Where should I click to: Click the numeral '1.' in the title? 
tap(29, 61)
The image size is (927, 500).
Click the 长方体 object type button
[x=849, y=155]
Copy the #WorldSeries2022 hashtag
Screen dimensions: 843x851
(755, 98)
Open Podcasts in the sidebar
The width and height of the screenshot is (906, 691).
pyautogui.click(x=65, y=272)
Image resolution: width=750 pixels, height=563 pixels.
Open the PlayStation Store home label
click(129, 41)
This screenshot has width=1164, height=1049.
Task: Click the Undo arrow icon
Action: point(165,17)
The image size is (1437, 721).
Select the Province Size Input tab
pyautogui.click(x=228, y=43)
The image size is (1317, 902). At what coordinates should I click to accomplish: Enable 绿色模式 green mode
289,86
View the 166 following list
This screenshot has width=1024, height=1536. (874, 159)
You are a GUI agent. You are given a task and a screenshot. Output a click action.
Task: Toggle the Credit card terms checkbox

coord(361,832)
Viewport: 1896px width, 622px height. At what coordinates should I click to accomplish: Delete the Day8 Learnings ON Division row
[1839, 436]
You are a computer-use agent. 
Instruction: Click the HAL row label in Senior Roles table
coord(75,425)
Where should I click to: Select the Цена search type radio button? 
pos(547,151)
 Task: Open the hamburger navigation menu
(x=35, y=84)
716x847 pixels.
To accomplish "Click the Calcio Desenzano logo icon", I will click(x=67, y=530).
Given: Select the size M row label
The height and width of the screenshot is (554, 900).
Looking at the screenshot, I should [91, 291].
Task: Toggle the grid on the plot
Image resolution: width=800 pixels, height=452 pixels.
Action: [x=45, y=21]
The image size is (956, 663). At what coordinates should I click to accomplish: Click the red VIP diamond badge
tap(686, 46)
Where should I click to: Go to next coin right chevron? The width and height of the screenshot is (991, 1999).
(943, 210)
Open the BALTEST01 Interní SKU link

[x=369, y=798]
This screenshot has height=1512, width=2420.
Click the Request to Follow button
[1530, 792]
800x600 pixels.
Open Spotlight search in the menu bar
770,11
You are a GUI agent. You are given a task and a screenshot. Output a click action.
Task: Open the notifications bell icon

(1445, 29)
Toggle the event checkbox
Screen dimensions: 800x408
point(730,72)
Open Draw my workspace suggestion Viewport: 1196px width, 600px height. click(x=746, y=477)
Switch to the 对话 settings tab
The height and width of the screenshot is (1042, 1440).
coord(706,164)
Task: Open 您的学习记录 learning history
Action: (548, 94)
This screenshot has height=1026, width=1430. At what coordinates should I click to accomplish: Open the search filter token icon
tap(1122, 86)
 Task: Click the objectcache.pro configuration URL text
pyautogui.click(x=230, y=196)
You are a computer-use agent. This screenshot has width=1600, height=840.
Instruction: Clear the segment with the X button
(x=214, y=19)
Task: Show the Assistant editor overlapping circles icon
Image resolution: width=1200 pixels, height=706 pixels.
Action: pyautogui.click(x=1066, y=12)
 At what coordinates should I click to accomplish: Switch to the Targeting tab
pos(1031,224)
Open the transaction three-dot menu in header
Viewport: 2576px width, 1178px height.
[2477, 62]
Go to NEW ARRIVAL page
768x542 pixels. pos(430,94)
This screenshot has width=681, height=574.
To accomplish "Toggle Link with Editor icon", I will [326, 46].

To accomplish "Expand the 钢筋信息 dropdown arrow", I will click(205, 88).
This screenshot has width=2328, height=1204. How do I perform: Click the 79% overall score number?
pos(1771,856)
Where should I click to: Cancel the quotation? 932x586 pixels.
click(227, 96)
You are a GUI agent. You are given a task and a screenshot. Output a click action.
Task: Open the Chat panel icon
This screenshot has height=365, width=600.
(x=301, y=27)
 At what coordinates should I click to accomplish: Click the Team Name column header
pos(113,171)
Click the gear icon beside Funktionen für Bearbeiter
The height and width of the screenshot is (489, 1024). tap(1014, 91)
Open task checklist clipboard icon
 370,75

────────

**Exercise objective**: Of the entries above, repeat exactly the lines from the line with "Click the 长方体 object type button" through the line with "Given: Select the size M row label", both of them included.

**Result below**:
Click the 长方体 object type button
[x=849, y=155]
Copy the #WorldSeries2022 hashtag
Screen dimensions: 843x851
(755, 98)
Open Podcasts in the sidebar
The width and height of the screenshot is (906, 691).
pyautogui.click(x=65, y=272)
Image resolution: width=750 pixels, height=563 pixels.
Open the PlayStation Store home label
click(129, 41)
This screenshot has width=1164, height=1049.
Task: Click the Undo arrow icon
Action: point(165,17)
The image size is (1437, 721).
Select the Province Size Input tab
pyautogui.click(x=228, y=43)
The image size is (1317, 902). At what coordinates should I click to accomplish: Enable 绿色模式 green mode
289,86
View the 166 following list
This screenshot has width=1024, height=1536. (874, 159)
You are a GUI agent. You are given a task and a screenshot. Output a click action.
Task: Toggle the Credit card terms checkbox

coord(361,832)
Viewport: 1896px width, 622px height. At what coordinates should I click to accomplish: Delete the Day8 Learnings ON Division row
[1839, 436]
You are a computer-use agent. 
Instruction: Click the HAL row label in Senior Roles table
coord(75,425)
Where should I click to: Select the Цена search type radio button? 
pos(547,151)
 Task: Open the hamburger navigation menu
(x=35, y=84)
716x847 pixels.
To accomplish "Click the Calcio Desenzano logo icon", I will click(x=67, y=530).
Given: Select the size M row label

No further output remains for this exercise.